What is required:
Please give these lines as a numbered list, leaving out the blank lines.

Raw data:
* START *

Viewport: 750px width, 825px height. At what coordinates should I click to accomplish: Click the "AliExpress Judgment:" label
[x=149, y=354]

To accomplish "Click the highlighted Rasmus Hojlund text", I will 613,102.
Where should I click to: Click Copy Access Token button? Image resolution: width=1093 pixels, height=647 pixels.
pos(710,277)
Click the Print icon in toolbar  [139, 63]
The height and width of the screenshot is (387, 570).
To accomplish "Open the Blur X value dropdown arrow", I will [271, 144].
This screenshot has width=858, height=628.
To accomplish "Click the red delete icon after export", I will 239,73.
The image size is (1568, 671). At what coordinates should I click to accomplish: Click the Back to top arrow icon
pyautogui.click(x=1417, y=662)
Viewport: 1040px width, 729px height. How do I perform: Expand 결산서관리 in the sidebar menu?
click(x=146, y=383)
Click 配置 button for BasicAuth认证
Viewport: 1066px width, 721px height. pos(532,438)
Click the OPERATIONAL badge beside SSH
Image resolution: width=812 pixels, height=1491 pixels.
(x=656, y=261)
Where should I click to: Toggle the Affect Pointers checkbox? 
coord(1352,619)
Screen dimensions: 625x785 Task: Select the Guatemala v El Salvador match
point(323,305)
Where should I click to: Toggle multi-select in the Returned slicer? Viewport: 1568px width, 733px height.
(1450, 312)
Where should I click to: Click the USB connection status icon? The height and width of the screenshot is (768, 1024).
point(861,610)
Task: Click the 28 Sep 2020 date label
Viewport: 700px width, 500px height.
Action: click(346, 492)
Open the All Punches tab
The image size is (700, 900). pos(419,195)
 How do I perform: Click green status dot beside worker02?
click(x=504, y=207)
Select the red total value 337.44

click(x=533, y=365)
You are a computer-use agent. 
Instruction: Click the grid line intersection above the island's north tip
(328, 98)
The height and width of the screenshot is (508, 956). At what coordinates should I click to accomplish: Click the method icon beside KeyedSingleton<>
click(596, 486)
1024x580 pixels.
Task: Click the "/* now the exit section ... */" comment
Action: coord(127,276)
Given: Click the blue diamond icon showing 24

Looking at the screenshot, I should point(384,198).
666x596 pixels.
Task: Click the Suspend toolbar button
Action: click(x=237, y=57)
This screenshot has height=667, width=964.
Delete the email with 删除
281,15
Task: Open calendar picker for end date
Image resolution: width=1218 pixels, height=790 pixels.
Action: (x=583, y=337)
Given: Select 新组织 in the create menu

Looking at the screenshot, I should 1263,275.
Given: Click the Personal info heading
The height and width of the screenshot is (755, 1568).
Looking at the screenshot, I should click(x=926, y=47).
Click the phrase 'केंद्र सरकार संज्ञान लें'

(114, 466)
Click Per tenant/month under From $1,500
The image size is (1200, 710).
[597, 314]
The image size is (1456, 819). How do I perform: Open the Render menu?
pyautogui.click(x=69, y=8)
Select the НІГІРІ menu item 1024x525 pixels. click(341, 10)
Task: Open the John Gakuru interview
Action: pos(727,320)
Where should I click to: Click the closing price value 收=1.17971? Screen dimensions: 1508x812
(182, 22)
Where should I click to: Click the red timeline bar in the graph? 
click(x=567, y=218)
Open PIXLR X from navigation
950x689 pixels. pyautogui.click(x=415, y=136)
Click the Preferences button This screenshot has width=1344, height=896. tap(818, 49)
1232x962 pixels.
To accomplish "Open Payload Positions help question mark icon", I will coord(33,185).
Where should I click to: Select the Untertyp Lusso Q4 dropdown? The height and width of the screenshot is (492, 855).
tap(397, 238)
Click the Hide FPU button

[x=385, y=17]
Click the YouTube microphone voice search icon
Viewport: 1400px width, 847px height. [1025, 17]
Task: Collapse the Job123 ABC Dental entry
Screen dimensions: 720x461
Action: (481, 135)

* END *

Response:
1. Viewport: 750px width, 825px height. At what coordinates should I click to accomplish: Click the "AliExpress Judgment:" label
2. [x=149, y=354]
3. To accomplish "Click the highlighted Rasmus Hojlund text", I will 613,102.
4. Where should I click to: Click Copy Access Token button? Image resolution: width=1093 pixels, height=647 pixels.
5. pos(710,277)
6. Click the Print icon in toolbar  [139, 63]
7. The height and width of the screenshot is (387, 570).
8. To accomplish "Open the Blur X value dropdown arrow", I will [271, 144].
9. This screenshot has width=858, height=628.
10. To accomplish "Click the red delete icon after export", I will 239,73.
11. The image size is (1568, 671). At what coordinates should I click to accomplish: Click the Back to top arrow icon
12. pyautogui.click(x=1417, y=662)
13. Viewport: 1040px width, 729px height. How do I perform: Expand 결산서관리 in the sidebar menu?
14. click(x=146, y=383)
15. Click 配置 button for BasicAuth认证
16. Viewport: 1066px width, 721px height. pos(532,438)
17. Click the OPERATIONAL badge beside SSH
18. Image resolution: width=812 pixels, height=1491 pixels.
19. (x=656, y=261)
20. Where should I click to: Toggle the Affect Pointers checkbox? 
21. coord(1352,619)
22. Screen dimensions: 625x785 Task: Select the Guatemala v El Salvador match
23. point(323,305)
24. Where should I click to: Toggle multi-select in the Returned slicer? Viewport: 1568px width, 733px height.
25. (1450, 312)
26. Where should I click to: Click the USB connection status icon? The height and width of the screenshot is (768, 1024).
27. point(861,610)
28. Task: Click the 28 Sep 2020 date label
29. Viewport: 700px width, 500px height.
30. Action: click(346, 492)
31. Open the All Punches tab
32. The image size is (700, 900). pos(419,195)
33.  How do I perform: Click green status dot beside worker02?
34. click(x=504, y=207)
35. Select the red total value 337.44
36. click(x=533, y=365)
37. You are a computer-use agent. 
38. Instruction: Click the grid line intersection above the island's north tip
39. (328, 98)
40. The height and width of the screenshot is (508, 956). At what coordinates should I click to accomplish: Click the method icon beside KeyedSingleton<>
41. click(596, 486)
42. 1024x580 pixels.
43. Task: Click the "/* now the exit section ... */" comment
44. Action: coord(127,276)
45. Given: Click the blue diamond icon showing 24
46. Looking at the screenshot, I should point(384,198).
47. 666x596 pixels.
48. Task: Click the Suspend toolbar button
49. Action: click(x=237, y=57)
50. This screenshot has height=667, width=964.
51. Delete the email with 删除
52. 281,15
53. Task: Open calendar picker for end date
54. Image resolution: width=1218 pixels, height=790 pixels.
55. Action: (x=583, y=337)
56. Given: Select 新组织 in the create menu
57. Looking at the screenshot, I should 1263,275.
58. Given: Click the Personal info heading
59. The height and width of the screenshot is (755, 1568).
60. Looking at the screenshot, I should click(x=926, y=47).
61. Click the phrase 'केंद्र सरकार संज्ञान लें'
62. (114, 466)
63. Click Per tenant/month under From $1,500
64. The image size is (1200, 710).
65. [597, 314]
66. The image size is (1456, 819). How do I perform: Open the Render menu?
67. pyautogui.click(x=69, y=8)
68. Select the НІГІРІ menu item 1024x525 pixels. click(341, 10)
69. Task: Open the John Gakuru interview
70. Action: pos(727,320)
71. Where should I click to: Click the closing price value 收=1.17971? Screen dimensions: 1508x812
72. (182, 22)
73. Where should I click to: Click the red timeline bar in the graph? 
74. click(x=567, y=218)
75. Open PIXLR X from navigation
76. 950x689 pixels. pyautogui.click(x=415, y=136)
77. Click the Preferences button This screenshot has width=1344, height=896. tap(818, 49)
78. 1232x962 pixels.
79. To accomplish "Open Payload Positions help question mark icon", I will coord(33,185).
80. Where should I click to: Select the Untertyp Lusso Q4 dropdown? The height and width of the screenshot is (492, 855).
81. tap(397, 238)
82. Click the Hide FPU button
83. [x=385, y=17]
84. Click the YouTube microphone voice search icon
85. Viewport: 1400px width, 847px height. [1025, 17]
86. Task: Collapse the Job123 ABC Dental entry
87. Screen dimensions: 720x461
88. Action: (481, 135)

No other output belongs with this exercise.